Viewpoint – Censorship: Against a Brick Wall, The Internet in China

Submitted by on June 25, 2012 – 1:00 pmNo Comment



The Great Wall of China at Badaling.

A study by Harvard University released this month reveals that China’s Internet Censor’s new focus is on topics that might incite protest in the country.

Citing examples that two of the most censored topics concerned protests in China’s Inner Mongolia region and in Zengcheng. The study showed that in both cases local inhabitants of the area clashed with the authorities. This is an interesting development because The ‘Great Firewall of China’, a censorship and surveillance project which began to operate in November 2003 recently did a u-turn on blocked keywords such as “Free Tibet”, “Democracy” and “Tiananmen Square which were originally censored when searched on Google China. The latter having such a crackdown on it in 1989 that even image results on Google China showed no sign of the protest, unlike that on Google UK.

In the UK it is no secret that there is generally a free flow of information and this is the internet that we all know, love, and use. One where we can all look forward to putting our feet up and having a good unlimited surf on it when we have a spare minute or two. Undoubtedly, Facebook is our first point of interest, followed by Twitter and perhaps Youtube. We may even write a blog post or two about our day.

§ **INFORMATION GIVEN**
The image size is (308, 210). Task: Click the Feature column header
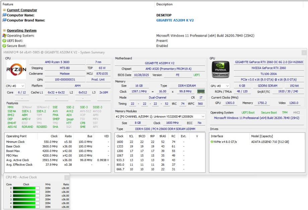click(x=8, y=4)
---
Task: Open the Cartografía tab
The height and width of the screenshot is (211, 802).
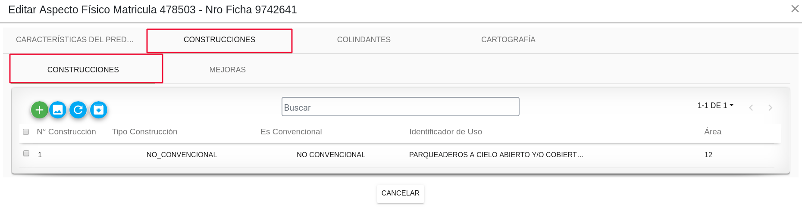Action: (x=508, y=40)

§ **EXERCISE INSTRUCTIONS**
Reproduce the piece on internet censorship in China word for word, from start to finish. The rows were taken from a different source than the text.

§ **THE ANSWER**
Viewpoint – Censorship: Against a Brick Wall, The Internet in China

Submitted by on June 25, 2012 – 1:00 pmNo Comment



The Great Wall of China at Badaling.

A study by Harvard University released this month reveals that China’s Internet Censor’s new focus is on topics that might incite protest in the country.

Citing examples that two of the most censored topics concerned protests in China’s Inner Mongolia region and in Zengcheng. The study showed that in both cases local inhabitants of the area clashed with the authorities. This is an interesting development because The ‘Great Firewall of China’, a censorship and surveillance project which began to operate in November 2003 recently did a u-turn on blocked keywords such as “Free Tibet”, “Democracy” and “Tiananmen Square which were originally censored when searched on Google China. The latter having such a crackdown on it in 1989 that even image results on Google China showed no sign of the protest, unlike that on Google UK.

In the UK it is no secret that there is generally a free flow of information and this is the internet that we all know, love, and use. One where we can all look forward to putting our feet up and having a good unlimited surf on it when we have a spare minute or two. Undoubtedly, Facebook is our first point of interest, followed by Twitter and perhaps Youtube. We may even write a blog post or two about our day.